**Exercise details:**
Only the lines from the one containing "Image resolution: width=1210" through the final line below belong in the output, copied exactly and without pictures.

Collected data
++++++++++

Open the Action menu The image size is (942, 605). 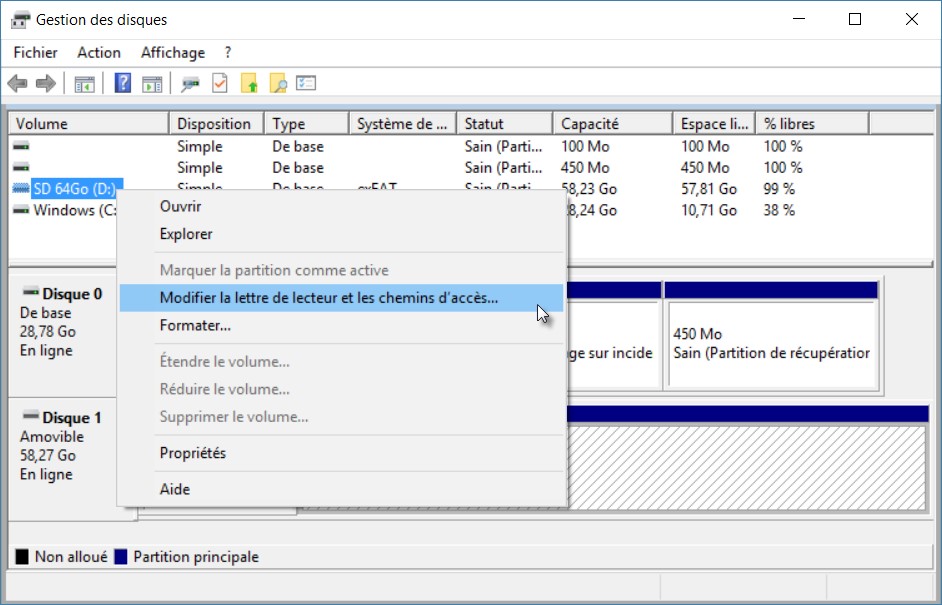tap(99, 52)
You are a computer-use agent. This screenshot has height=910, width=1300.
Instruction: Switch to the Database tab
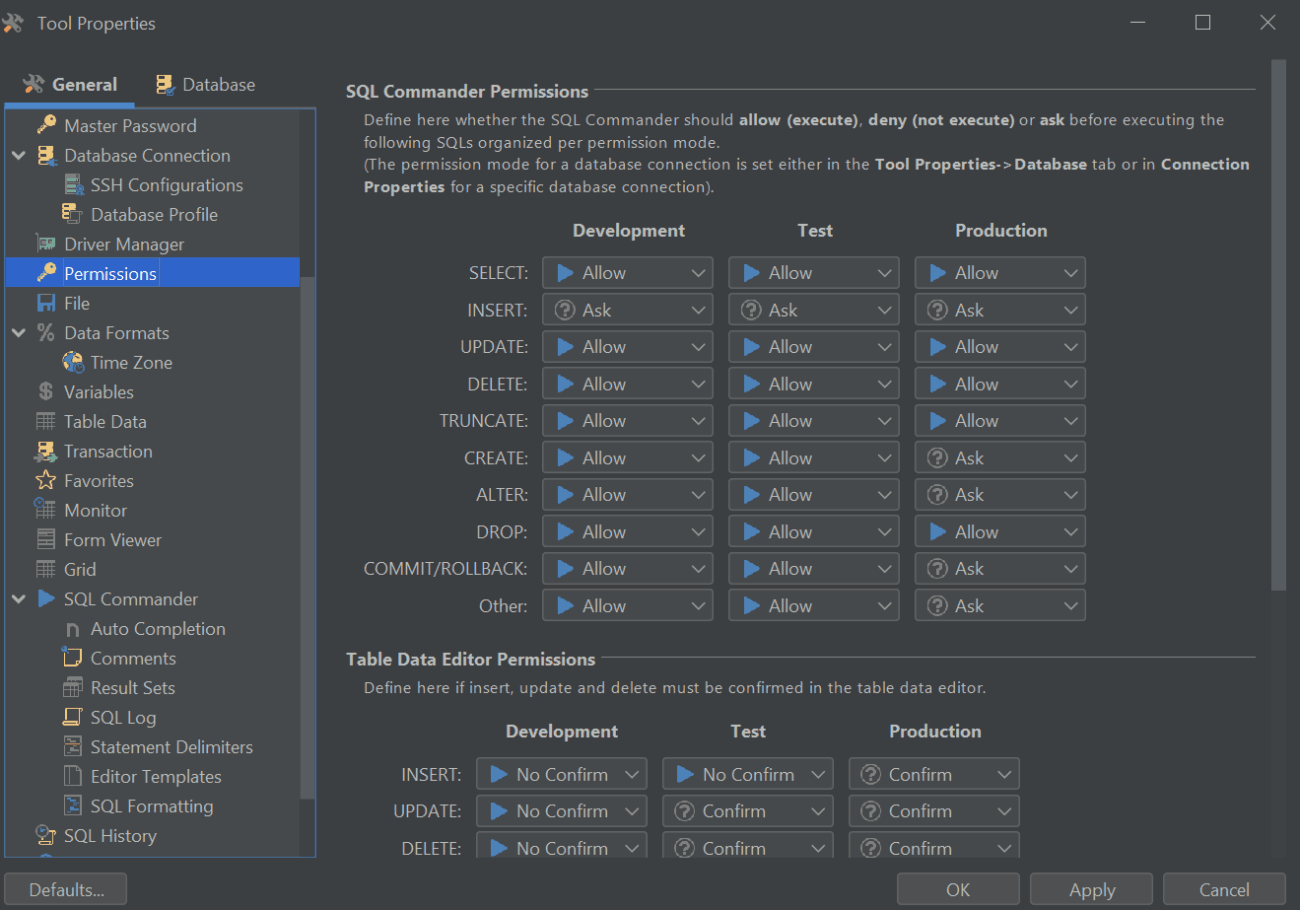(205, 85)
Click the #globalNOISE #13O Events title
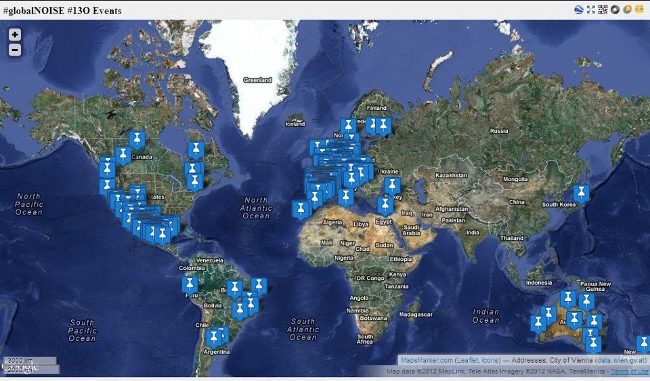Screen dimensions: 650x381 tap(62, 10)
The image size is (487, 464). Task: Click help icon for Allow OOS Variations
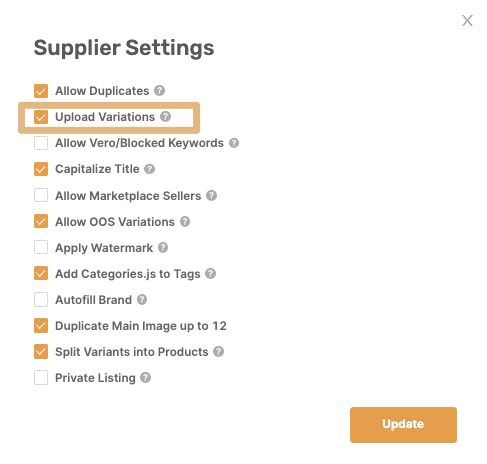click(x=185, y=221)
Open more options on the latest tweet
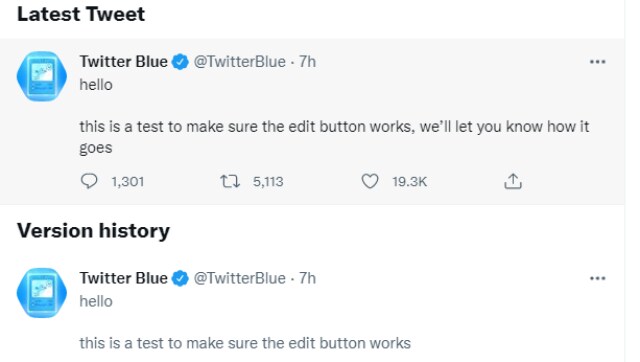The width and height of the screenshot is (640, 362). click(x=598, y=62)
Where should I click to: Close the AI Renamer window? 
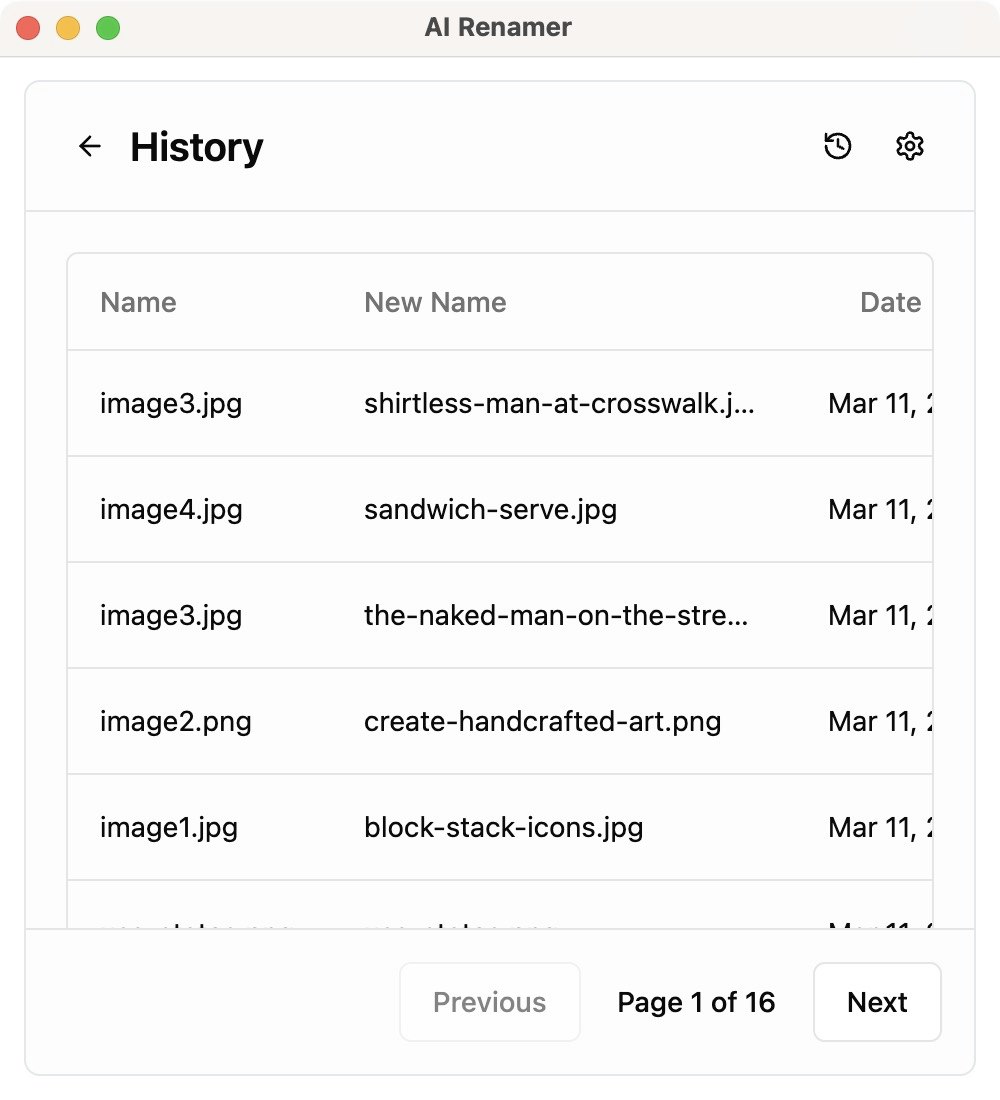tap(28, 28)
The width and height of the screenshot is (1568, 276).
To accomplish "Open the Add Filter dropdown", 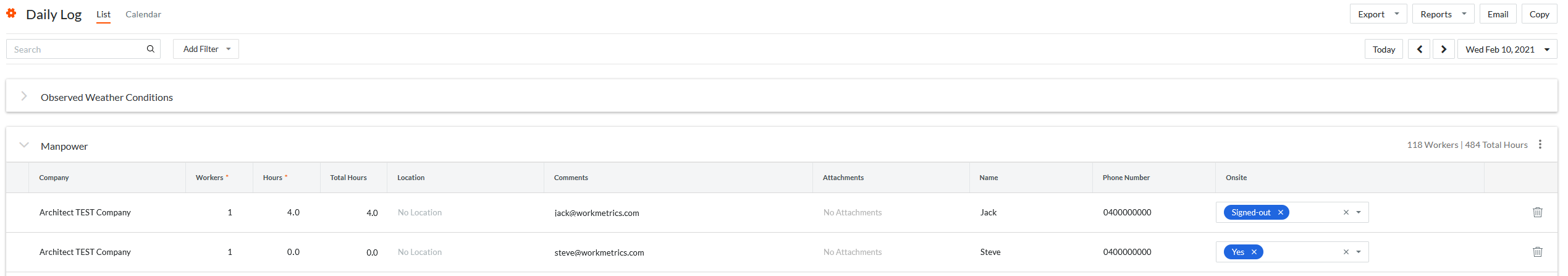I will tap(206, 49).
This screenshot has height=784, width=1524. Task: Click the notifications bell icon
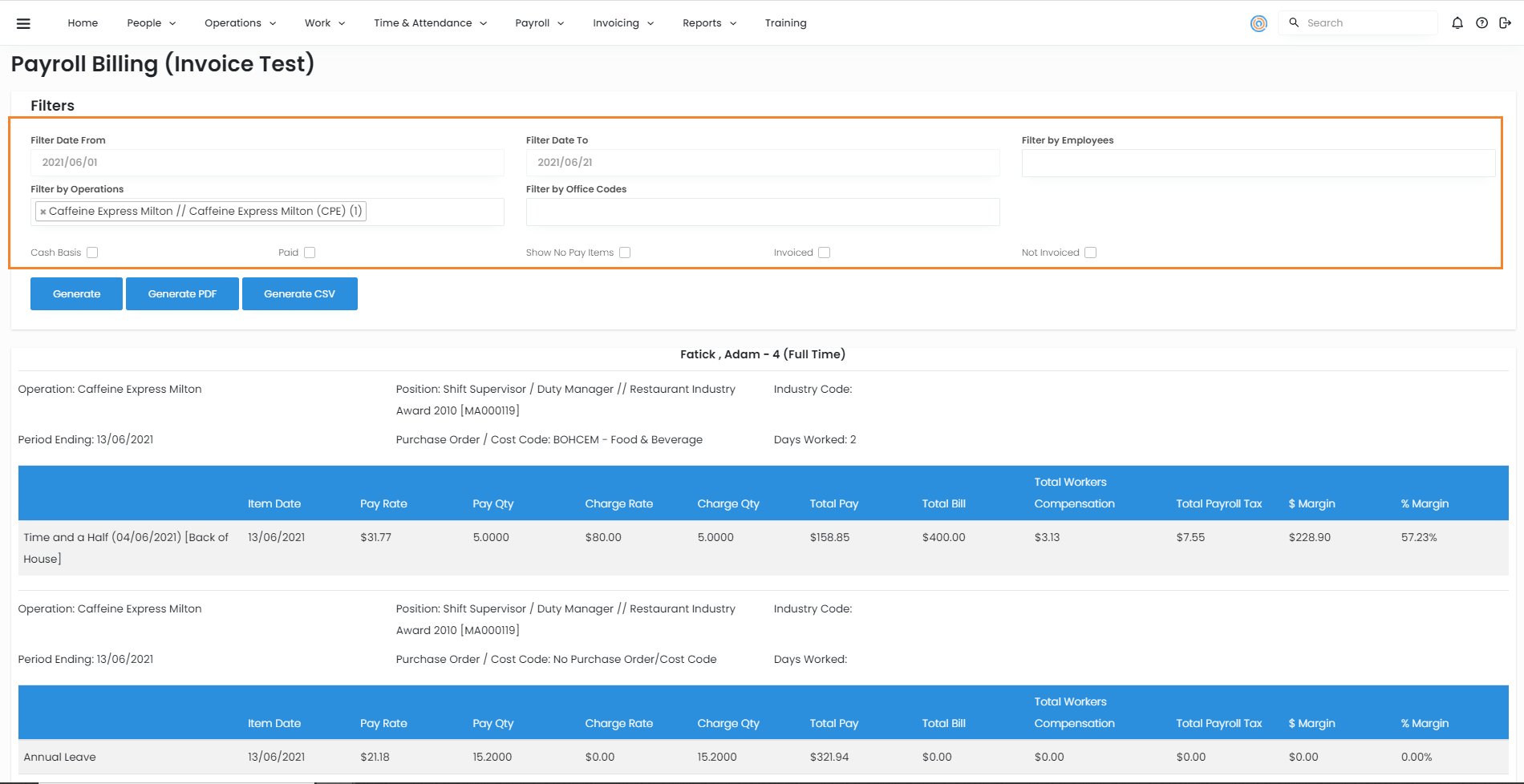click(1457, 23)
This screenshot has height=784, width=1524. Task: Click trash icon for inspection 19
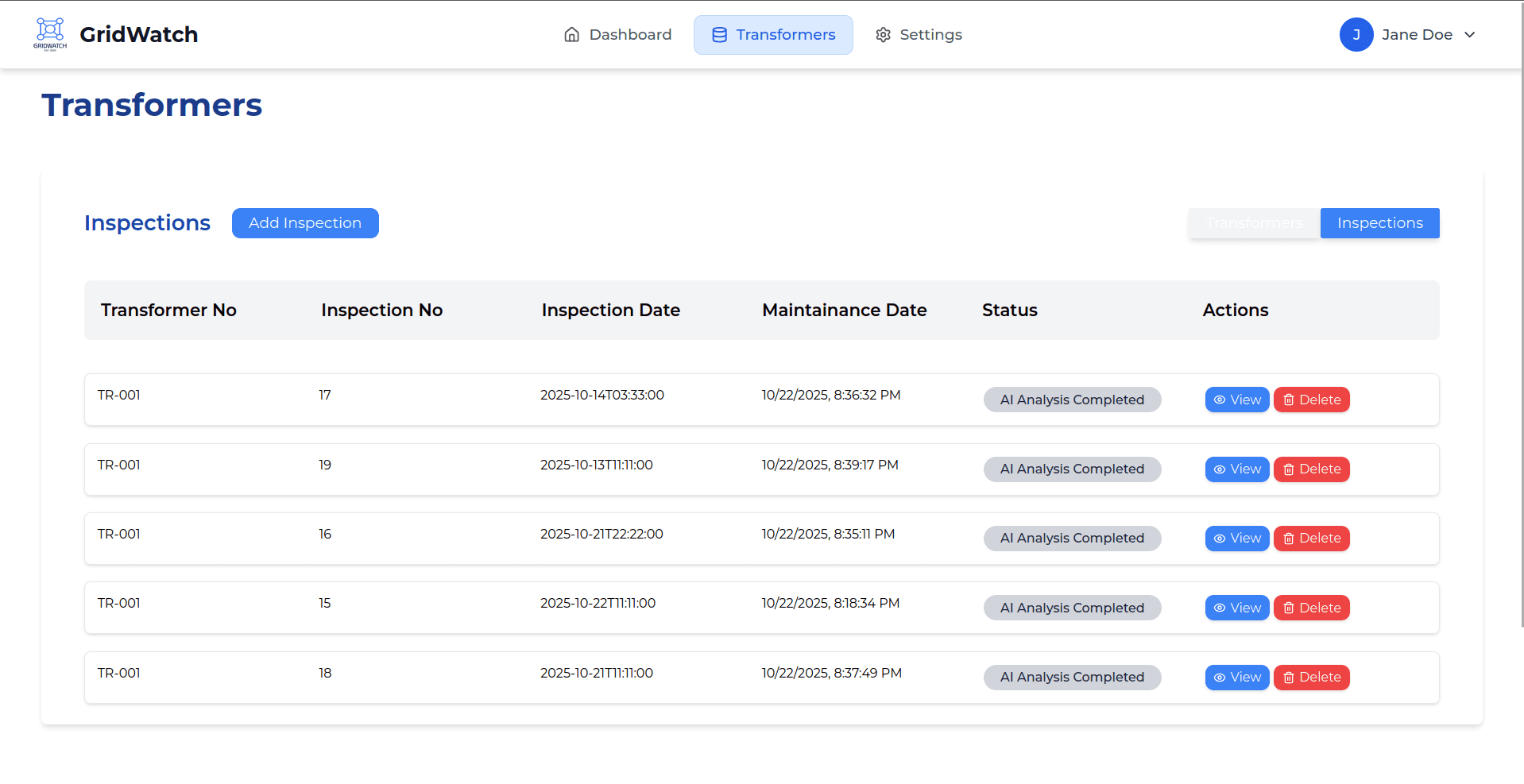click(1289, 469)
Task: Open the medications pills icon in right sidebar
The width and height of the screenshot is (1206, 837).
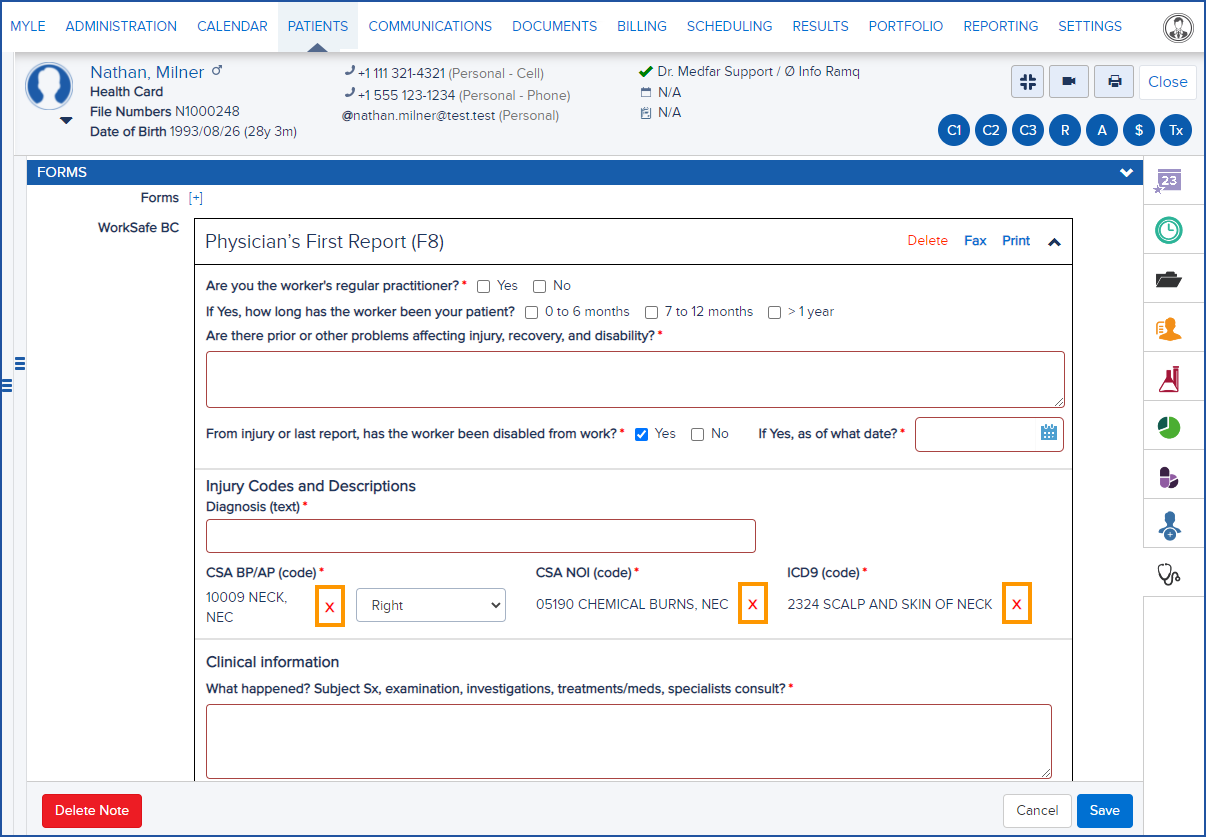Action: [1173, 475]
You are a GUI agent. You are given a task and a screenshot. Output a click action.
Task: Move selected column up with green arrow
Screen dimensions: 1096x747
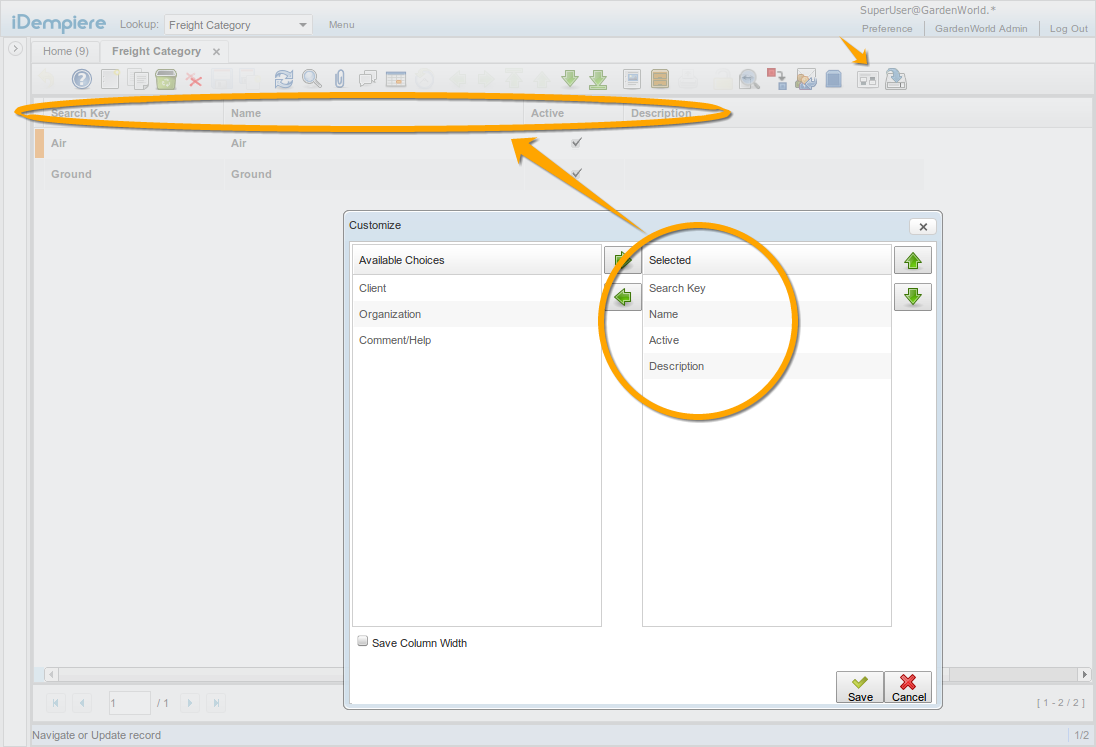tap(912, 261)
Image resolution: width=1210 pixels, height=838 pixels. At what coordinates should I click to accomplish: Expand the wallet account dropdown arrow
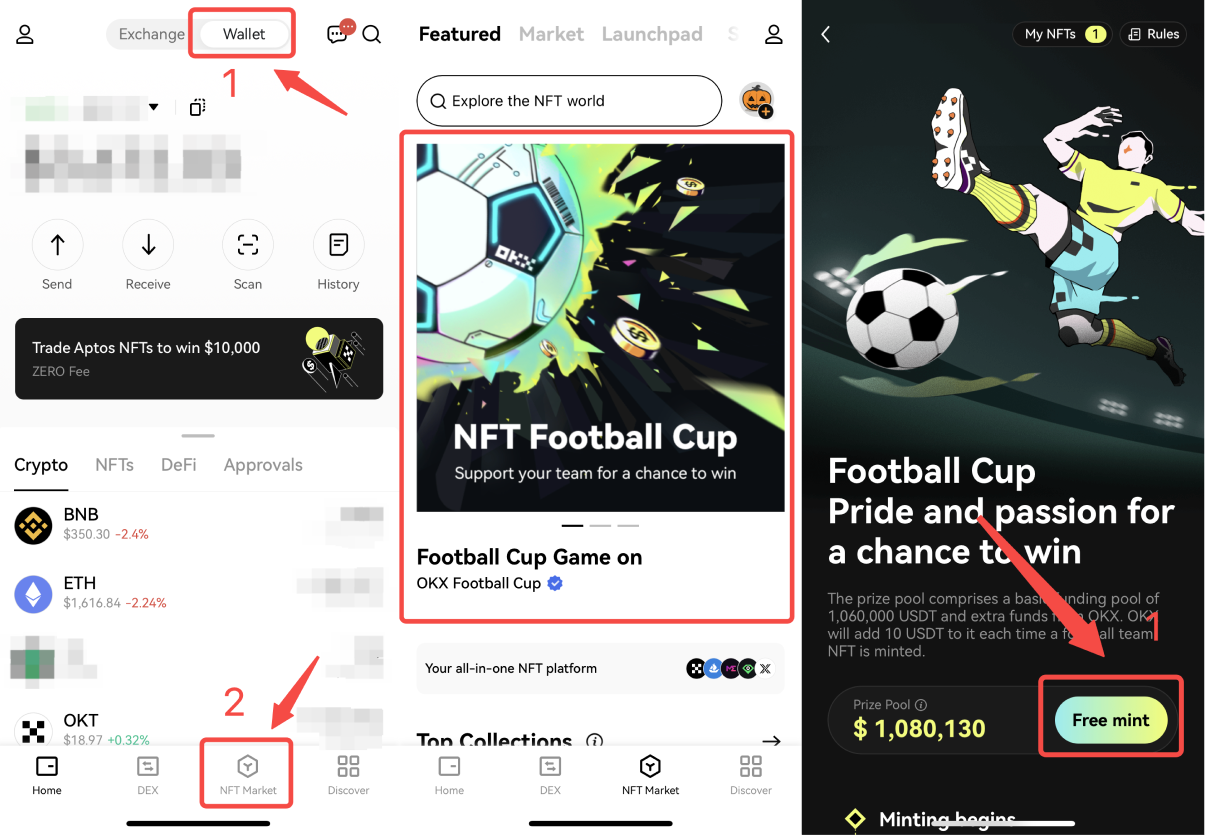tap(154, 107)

++++++++++

**Your solution:**
Image resolution: width=1210 pixels, height=838 pixels. At what coordinates should I click to accomplish: Expand the wallet account dropdown arrow
tap(154, 107)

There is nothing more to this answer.